How to treat features not listed in the interaction constraints, e.g. with features 0..3 and interaction_cst = [{0, 1}], are features 2 and 3 allowed to enter the game at all?
What would be a good test for test_splitting? I might need a little help there.

lorentzenchr · 2021-09-15T21:06:36Z

Now, I could use some help as I'm stuck with the following error, which only happens for n_threads > 1 (this error message is produced by compiling with # cython: boundscheck=True in splitting.pyx):

sklearn/ensemble/_hist_gradient_boosting/tests/test_grower.py:247: 
_ _ _ _ _ _ _ _ _ _ _ _ _ _ _ _ _ _ _ _ _ _ _ _ _ _ _ _ _ _ _ _ _ _ _ _ _ _ _ _ _ _ _ _ _ _ _ _ _ _ _ _ _ _ _ _ _ _ _ _ _ _ _ _ _ _ _ _ _ _ _ _ _ _ _ _ _ _ _ _ _ _ _ 
sklearn/ensemble/_hist_gradient_boosting/grower.py:395: in grow
    self.split_next()
        self       = <sklearn.ensemble._hist_gradient_boosting.grower.TreeGrower object at 0x7fe5d39d55d0>
sklearn/ensemble/_hist_gradient_boosting/grower.py:500: in split_next
    ) = self.splitter.split_indices(node.split_info, node.sample_indices)
        node       = <sklearn.ensemble._hist_gradient_boosting.grower.TreeNode object at 0x7fe5d39d5f50>
        self       = <sklearn.ensemble._hist_gradient_boosting.grower.TreeGrower object at 0x7fe5d39d55d0>
        tic        = 1.545465422
_ _ _ _ _ _ _ _ _ _ _ _ _ _ _ _ _ _ _ _ _ _ _ _ _ _ _ _ _ _ _ _ _ _ _ _ _ _ _ _ _ _ _ _ _ _ _ _ _ _ _ _ _ _ _ _ _ _ _ _ _ _ _ _ _ _ _ _ _ _ _ _ _ _ _ _ _ _ _ _ _ _ _ 

>   &sample_indices[right_offset[thread_idx]]
E   IndexError: Out of bounds on buffer access (axis 0)

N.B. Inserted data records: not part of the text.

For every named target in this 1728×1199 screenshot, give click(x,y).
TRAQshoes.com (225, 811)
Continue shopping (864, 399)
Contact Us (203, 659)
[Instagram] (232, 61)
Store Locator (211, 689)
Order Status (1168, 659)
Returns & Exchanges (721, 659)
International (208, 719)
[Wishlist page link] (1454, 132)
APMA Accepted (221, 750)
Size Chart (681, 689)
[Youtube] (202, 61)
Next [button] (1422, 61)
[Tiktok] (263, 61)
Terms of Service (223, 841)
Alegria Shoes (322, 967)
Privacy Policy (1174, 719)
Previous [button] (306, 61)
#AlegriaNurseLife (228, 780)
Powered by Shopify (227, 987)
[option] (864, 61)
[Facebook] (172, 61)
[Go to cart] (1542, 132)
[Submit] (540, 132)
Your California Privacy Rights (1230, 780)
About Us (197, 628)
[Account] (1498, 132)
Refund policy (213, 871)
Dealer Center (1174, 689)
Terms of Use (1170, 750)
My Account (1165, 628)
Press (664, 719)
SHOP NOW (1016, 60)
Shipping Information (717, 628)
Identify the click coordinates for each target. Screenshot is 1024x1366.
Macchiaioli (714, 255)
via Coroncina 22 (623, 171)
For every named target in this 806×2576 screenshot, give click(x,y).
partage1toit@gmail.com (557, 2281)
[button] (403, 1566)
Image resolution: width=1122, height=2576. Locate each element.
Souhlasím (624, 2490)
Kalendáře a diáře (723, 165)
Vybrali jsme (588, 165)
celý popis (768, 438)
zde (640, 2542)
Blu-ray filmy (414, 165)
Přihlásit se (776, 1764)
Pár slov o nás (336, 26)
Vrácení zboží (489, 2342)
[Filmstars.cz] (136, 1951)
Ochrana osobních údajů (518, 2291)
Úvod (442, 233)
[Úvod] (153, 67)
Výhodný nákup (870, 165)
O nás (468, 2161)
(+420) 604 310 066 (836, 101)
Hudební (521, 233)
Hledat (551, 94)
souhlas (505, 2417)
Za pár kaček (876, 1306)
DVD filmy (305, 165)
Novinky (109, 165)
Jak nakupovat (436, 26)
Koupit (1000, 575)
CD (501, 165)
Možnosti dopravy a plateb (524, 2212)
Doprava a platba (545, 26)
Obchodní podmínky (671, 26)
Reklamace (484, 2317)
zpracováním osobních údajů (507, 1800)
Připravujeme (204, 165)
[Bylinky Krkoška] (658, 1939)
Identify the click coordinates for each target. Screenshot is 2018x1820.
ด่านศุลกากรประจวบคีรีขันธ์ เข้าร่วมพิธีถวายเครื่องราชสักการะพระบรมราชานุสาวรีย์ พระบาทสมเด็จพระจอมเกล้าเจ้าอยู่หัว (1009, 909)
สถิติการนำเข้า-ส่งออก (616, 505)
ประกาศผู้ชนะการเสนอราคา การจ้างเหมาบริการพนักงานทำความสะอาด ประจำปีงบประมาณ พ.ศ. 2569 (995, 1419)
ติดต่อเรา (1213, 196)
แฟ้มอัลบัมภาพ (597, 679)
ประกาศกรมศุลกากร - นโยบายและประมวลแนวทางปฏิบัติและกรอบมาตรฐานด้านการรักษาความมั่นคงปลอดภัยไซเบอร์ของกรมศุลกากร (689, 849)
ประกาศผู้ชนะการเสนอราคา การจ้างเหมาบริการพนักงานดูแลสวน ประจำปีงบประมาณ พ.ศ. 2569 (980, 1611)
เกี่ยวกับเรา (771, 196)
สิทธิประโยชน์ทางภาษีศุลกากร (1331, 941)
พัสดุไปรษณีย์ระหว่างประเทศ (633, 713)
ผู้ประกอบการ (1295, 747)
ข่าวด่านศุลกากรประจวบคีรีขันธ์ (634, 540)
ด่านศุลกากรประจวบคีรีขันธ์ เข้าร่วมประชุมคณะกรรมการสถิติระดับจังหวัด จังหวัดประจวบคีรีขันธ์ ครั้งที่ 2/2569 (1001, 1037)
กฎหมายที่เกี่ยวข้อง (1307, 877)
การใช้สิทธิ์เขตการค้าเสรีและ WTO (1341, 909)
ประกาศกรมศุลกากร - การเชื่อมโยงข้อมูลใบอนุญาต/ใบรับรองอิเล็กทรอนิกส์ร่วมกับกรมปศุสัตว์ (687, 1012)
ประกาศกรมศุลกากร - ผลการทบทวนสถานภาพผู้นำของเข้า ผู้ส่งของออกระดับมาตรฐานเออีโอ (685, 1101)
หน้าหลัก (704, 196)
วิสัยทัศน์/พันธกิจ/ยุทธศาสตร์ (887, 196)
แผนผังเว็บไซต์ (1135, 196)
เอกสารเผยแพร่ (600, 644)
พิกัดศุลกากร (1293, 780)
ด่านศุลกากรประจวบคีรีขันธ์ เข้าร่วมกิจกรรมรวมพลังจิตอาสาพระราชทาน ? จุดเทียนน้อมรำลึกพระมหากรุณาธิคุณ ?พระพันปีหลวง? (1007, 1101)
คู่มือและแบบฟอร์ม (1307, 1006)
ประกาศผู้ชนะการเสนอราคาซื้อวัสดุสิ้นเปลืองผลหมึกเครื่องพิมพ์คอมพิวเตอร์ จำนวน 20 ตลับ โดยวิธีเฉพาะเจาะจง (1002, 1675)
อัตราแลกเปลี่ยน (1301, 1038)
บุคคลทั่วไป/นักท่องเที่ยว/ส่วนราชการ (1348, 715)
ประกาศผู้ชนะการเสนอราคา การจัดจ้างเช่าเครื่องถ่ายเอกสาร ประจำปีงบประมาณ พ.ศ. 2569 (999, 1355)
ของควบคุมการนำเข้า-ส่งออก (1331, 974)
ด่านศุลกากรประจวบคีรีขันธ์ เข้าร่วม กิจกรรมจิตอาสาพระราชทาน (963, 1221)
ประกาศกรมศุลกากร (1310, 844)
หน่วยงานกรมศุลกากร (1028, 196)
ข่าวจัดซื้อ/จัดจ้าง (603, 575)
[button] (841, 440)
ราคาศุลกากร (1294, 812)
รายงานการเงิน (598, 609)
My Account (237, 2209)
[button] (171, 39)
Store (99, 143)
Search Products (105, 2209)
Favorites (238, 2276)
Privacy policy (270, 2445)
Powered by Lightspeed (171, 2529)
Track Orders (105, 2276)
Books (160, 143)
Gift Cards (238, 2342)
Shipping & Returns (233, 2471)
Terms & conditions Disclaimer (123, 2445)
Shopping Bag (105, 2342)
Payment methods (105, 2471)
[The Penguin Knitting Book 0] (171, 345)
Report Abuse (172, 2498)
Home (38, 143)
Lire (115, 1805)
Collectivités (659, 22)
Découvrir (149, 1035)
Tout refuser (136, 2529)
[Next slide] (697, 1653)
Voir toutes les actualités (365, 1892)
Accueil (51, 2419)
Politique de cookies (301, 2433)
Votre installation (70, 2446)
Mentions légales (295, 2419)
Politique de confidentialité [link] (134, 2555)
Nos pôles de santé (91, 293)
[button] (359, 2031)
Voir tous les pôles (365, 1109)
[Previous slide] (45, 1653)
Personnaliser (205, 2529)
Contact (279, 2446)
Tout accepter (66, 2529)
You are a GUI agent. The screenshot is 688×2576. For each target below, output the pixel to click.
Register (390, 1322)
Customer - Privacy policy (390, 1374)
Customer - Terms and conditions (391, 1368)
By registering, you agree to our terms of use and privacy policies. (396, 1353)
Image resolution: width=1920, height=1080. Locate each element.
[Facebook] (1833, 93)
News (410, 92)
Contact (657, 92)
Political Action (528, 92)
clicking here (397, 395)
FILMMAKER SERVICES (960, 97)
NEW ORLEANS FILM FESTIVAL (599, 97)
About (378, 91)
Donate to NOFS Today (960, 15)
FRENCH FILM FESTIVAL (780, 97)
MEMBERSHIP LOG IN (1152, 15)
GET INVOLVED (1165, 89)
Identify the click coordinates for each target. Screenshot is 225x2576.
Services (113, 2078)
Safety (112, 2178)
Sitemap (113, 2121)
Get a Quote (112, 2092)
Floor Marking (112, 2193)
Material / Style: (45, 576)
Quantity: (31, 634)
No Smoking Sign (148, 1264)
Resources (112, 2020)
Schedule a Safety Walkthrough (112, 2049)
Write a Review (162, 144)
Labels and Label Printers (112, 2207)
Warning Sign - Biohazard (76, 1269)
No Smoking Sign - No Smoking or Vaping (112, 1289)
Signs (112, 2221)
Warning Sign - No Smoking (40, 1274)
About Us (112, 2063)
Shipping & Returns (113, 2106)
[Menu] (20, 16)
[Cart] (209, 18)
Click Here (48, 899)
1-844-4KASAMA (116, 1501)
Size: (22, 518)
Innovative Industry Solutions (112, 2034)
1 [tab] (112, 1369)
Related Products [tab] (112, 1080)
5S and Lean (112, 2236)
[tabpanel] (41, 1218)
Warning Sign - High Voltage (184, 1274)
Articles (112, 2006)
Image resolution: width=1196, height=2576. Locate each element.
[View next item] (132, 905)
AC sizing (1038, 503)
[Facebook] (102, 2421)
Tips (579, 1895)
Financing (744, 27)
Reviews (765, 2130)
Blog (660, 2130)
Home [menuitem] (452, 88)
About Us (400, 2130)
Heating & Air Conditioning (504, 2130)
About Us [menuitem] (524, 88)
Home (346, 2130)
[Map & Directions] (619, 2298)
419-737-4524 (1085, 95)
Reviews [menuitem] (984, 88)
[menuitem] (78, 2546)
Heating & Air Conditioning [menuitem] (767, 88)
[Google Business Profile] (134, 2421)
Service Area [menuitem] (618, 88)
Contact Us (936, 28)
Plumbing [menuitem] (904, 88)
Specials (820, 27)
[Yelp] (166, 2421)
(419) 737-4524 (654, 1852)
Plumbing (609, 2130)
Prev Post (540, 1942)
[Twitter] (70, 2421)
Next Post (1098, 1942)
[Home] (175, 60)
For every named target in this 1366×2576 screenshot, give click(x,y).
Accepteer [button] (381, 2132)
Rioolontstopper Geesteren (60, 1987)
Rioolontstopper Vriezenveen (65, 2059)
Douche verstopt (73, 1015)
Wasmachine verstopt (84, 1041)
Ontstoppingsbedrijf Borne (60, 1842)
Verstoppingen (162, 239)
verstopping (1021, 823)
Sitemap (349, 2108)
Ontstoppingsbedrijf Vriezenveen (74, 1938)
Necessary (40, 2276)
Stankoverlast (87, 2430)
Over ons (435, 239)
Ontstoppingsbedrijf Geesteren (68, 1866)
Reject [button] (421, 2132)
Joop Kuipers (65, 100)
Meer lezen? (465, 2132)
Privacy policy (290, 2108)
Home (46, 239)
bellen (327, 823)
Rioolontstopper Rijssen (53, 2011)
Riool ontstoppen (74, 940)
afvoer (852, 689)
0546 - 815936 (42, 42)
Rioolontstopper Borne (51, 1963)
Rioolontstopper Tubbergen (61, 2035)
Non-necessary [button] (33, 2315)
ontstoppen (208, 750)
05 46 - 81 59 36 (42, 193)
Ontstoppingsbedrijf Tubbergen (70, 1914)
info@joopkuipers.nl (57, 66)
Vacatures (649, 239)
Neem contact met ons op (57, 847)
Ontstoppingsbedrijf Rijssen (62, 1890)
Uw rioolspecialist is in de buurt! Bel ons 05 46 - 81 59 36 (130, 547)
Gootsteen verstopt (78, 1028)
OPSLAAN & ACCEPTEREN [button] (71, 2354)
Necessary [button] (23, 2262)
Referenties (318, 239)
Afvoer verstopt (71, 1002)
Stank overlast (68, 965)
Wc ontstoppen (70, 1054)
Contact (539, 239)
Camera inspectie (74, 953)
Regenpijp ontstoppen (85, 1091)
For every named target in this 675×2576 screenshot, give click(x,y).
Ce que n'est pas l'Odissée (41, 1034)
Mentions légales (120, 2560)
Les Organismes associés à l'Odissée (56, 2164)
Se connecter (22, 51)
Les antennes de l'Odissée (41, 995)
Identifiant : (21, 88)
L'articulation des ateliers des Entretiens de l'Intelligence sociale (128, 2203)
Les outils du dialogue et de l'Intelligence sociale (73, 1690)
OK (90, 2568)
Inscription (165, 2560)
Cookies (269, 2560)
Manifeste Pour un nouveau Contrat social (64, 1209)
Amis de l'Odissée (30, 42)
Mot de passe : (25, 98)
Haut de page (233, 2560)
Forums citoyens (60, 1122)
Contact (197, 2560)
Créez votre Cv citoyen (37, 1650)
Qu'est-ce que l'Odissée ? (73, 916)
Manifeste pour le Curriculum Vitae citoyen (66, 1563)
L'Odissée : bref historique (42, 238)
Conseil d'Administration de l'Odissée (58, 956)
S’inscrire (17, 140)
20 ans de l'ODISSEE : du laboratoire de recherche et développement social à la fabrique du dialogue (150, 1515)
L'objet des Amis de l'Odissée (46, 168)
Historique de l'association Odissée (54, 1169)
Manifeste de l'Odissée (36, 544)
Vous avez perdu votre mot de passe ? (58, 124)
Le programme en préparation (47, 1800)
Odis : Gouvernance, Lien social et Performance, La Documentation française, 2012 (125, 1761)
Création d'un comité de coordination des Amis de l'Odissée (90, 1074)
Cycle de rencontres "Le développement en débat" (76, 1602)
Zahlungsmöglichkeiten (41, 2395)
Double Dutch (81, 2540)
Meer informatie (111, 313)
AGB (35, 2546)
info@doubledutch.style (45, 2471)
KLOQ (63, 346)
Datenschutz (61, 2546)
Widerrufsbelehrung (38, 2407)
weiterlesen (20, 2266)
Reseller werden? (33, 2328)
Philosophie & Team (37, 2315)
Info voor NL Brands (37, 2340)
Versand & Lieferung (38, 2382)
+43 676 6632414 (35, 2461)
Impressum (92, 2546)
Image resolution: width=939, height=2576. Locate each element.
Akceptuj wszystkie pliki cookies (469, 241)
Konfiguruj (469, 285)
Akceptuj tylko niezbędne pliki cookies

I don't understand where any of sample_indices, right_offset and thread_idx have been changed by this PR. My guess is that right_offset[-1] = len(sample_indices) and so the last thread errors.

(@thomasjpfan You said I may ping you:blush:)

ogrisel · 2021-09-16T17:24:36Z

Now, I could use some help as I'm stuck with the following error, which only happens for n_threads > 1 (this error message is produced by compiling with # cython: boundscheck=True in splitting.pyx).

I don't understand how a build-time error can be impacted by a runtime value (n_threads > 1)...

lorentzenchr · 2021-09-16T18:52:44Z

Now, I could use some help as I'm stuck with the following error, which only happens for n_threads > 1 (this error message is produced by compiling with # cython: boundscheck=True in splitting.pyx).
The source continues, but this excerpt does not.